I sat with him for around an hour as he worked.  A toddler climbed around his lap for a while.  “Last born?” I asked, thinking that perhaps he was even a grandchild.  “First born,” he replied, and, by way of explanation, added:  “I didn’t marry quickly.  Nacinanga—I played.”  It was endearing to see his affection for his child, who tumbled around on him as his father went about his work.
Soon the brazier was complete, save for a thin wire that would be inserted to function as a handle.  The barefoot craftsman—I don’t even know his name—constructed it in his dirt courtyard, by hand, in about two hours.  It will sell for K12,000—now, after rebasing, K12—about US $2.50.

Mushroom Hunting

(written 23 January 2013)
On my 29th birthday, I went mushroom hunting.
In the US,  I tend to forget—or indeed perhaps have never really been aware—that foods have seasons.  We have mango season, amasuku (wild fruit) season, guava season…a season for sweet potatoes, fresh maize, and even animals like caterpillars and inswa (a type of flying ant/termite).  It’s delightful when a favorite food makes its first appearance at the market.  While some food preservation is practice—drying fish in the sun, for example—it’s generally feast or famine for a particular food.  We eat lots of mangoes for a few months, and then wait until the coming year when the blooms will bear fruit and grow heavy again. 
January is mushroom season.
I returned from a failed meeting at the clinic in mid-morning to find my sisters about to go into the woods behind my house in search if fungi.  They waited for me and we went together.
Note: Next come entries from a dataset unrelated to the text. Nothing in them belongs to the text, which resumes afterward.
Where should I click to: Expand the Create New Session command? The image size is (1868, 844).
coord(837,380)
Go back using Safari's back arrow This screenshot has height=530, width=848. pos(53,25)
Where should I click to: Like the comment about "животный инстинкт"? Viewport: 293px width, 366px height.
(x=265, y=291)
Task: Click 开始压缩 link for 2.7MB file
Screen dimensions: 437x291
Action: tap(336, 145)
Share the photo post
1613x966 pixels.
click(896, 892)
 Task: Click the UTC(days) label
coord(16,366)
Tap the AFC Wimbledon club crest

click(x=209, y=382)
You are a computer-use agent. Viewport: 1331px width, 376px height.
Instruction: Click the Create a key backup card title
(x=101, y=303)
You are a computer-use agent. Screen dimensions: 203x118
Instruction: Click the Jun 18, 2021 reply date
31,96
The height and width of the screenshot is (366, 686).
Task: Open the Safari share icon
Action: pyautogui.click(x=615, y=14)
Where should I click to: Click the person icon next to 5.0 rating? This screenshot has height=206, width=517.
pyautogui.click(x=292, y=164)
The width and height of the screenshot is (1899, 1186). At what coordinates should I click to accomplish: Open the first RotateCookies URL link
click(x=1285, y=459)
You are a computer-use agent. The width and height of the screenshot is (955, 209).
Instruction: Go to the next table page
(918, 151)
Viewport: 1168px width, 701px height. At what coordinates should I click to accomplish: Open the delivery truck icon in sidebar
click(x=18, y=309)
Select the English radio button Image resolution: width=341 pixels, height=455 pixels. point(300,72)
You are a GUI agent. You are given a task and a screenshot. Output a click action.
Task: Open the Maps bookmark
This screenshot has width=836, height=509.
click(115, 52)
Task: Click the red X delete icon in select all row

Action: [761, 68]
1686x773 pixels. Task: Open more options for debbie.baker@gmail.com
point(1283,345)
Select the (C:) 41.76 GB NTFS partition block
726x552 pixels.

The mushrooms we sought were roughly the size of an Oreo cookie; the color of irish potatoes on top and a light yellow, like sweet potatoes, on the underside.  My sisters—age 5, 7, 8, and 13—showed me how to find them and advised me as we plucked them from the ground:  Iviola—that’s rotten,” they’d say, even though I couldn’t tell the difference.  I asked about other mushrooms I found as we walked—red, orange, yellow, even a white one with brown squarish spots, a pattern befitting an animal’s pelt; big mushrooms and tiny ones.  Today, however, they were interested only in the pale brown ones that were plentiful if one wandered around long enough in the right place.
We wandered for perhaps 30 minutes, until we’d filled a bright silver bowl they had toted from home.  Completely disoriented, I followed my sisters as they led me out of the woods and back into my yard.  Foraging is still an essential part of getting groceries here in the village.